Déroulement d'un tour
- Renforts. Comptez vos territoires, divisez par trois et arrondissez à l'entier inférieur. Vous recevez toujours au moins 3 armées, même avec un ou deux territoires. Ajoutez les bonus des continents que vous contrôlez entièrement. Ajoutez enfin les armées obtenues en échangeant une série de cartes, si vous en échangez.
- Placez toutes ces armées sur vos territoires, comme vous voulez, avant de commencer à attaquer.
- Attaques. Attaquez autant de fois que vous le souhaitez, y compris zéro. Vous pouvez enchaîner plusieurs attaques sur le même territoire ou changer de cible entre deux jets.

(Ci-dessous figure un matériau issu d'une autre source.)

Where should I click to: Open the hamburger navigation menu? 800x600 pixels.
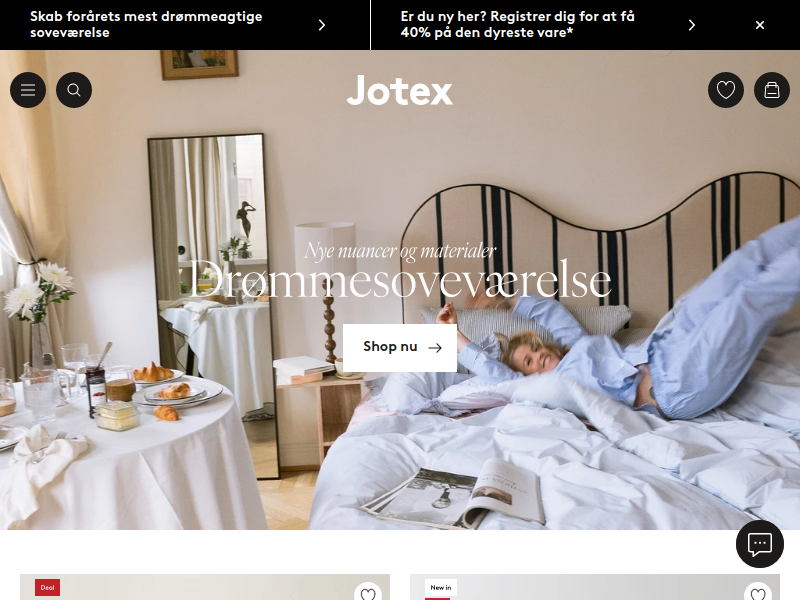click(28, 90)
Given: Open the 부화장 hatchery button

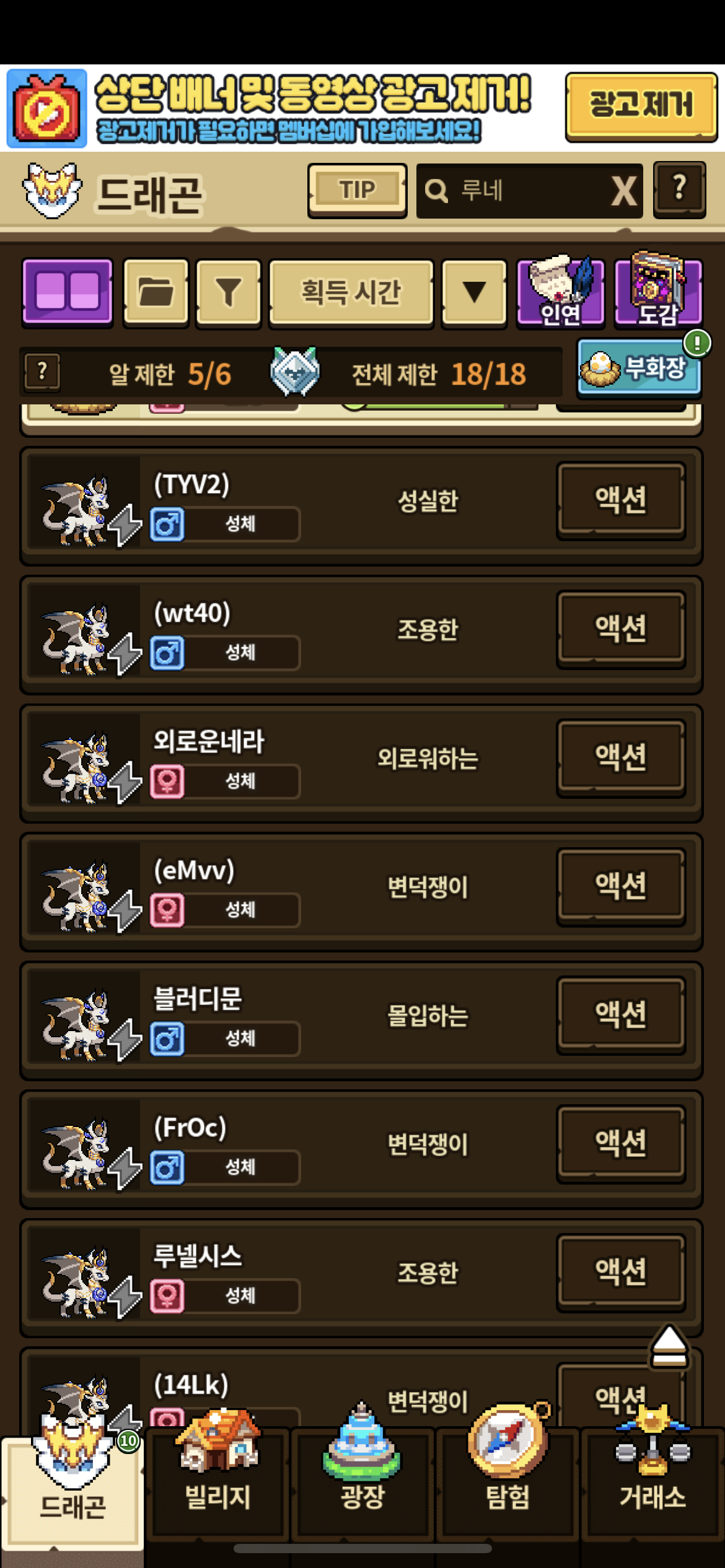Looking at the screenshot, I should (x=639, y=368).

- Fin de tour. Si vous avez conquis au moins un territoire pendant ce tour, piochez une carte territoire — une seule, quel que soit le nombre de conquêtes.

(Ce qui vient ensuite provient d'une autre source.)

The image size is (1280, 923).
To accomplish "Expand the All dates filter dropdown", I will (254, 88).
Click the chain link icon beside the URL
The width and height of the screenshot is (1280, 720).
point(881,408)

- Effectuez si vous le souhaitez un déplacement stratégique, puis passez la main.
Le bonus des continents
| Continent | Territoires | Renforts par tour si vous le contrôlez entièrement |
|---|---|---|
| Asie | 12 | 7 |
| Amérique du Nord | 9 | 5 |
| Europe | 7 | 5 |
| Afrique | 6 | 3 |
| Amérique du Sud | 4 | 2 |
| Océanie | 4 | 2 |
Le rapport entre le bonus et le nombre de frontières à défendre explique presque toute la stratégie du jeu. L'Océanie ne rapporte que 2 armées mais n'a qu'une porte d'entrée ; l'Asie en rapporte 7 et en compte cinq. L'Amérique du Sud est la position de départ la plus solide pour qui découvre le jeu.
Résoudre une attaque
- Choisissez un de vos territoires comptant au moins 2 armées, et un territoire adjacent occupé par un adversaire. Les liaisons maritimes imprimées sur le plateau comptent comme des frontières.
- Lancez 1, 2 ou 3 dés d'attaque. Vous ne pouvez jamais lancer plus de dés que votre nombre d'armées moins une — il faut toujours laisser une armée sur place.
- Le défenseur lance 1 ou 2 dés, au plus le nombre d'armées présentes sur son territoire.
- Comparez le plus haut dé de l'attaquant au plus haut du défenseur, puis les deuxièmes s'il y en a deux de chaque côté. Chaque comparaison perdue coûte une armée à son camp.
- À égalité, le défenseur l'emporte. Le dé du troisième rang de l'attaquant ne sert jamais à une comparaison — il augmente seulement ses chances d'avoir deux hauts résultats.
- Quand la dernière armée du défenseur tombe, le territoire est conquis. Vous devez y déplacer au moins autant d'armées que le nombre de dés lancés lors du dernier jet, et laisser au moins une armée sur le territoire d'origine.
Attaquer à trois dés contre deux est nettement favorable sur la durée, attaquer à un dé contre deux est perdant. Concrètement — regroupez avant de lancer une offensive plutôt que de grignoter avec des piles de trois.
Les cartes territoire
Vous piochez au plus une carte par tour, et seulement si vous avez conquis un territoire. Chaque carte porte un nom de territoire et un symbole — infanterie, cavalerie ou canon. Les deux jokers remplacent n'importe quel symbole.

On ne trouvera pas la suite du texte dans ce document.